List every line of the blog post extract below that is not part of a prose paragraph.
----- PAGE EXTRACT
Monday, October 26, 2009

"Newbie" Feedback

I recently had the privilege to supply the challenge for the second ever Ruby Programming Challenge For Newbies. I thought it pretty cool that the challenge provoked 40+ "newbies" to submit responses. As one might expect, there was some rough Ruby, but very few butcherings of the language.

In the spirit of the code review, I tried to provide constructive feedback to all participants. Following is a summary of some common suggestions that I had to offer...

Bang Methods

Method parameters are mutable in Ruby. If you modify the value of the parameter inside a method, the original value changes. This can lead to all sorts of unexpected side-effects. There are some exceptions to this, but it is best to take no chances and treat it as a rule.
----------
----- PROVIDED MATERIAL
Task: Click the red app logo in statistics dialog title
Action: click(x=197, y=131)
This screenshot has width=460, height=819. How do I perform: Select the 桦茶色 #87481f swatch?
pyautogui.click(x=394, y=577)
----------
**EXPECTED ANSWER:**
- Monday, October 26, 2009
- "Newbie" Feedback
- Bang Methods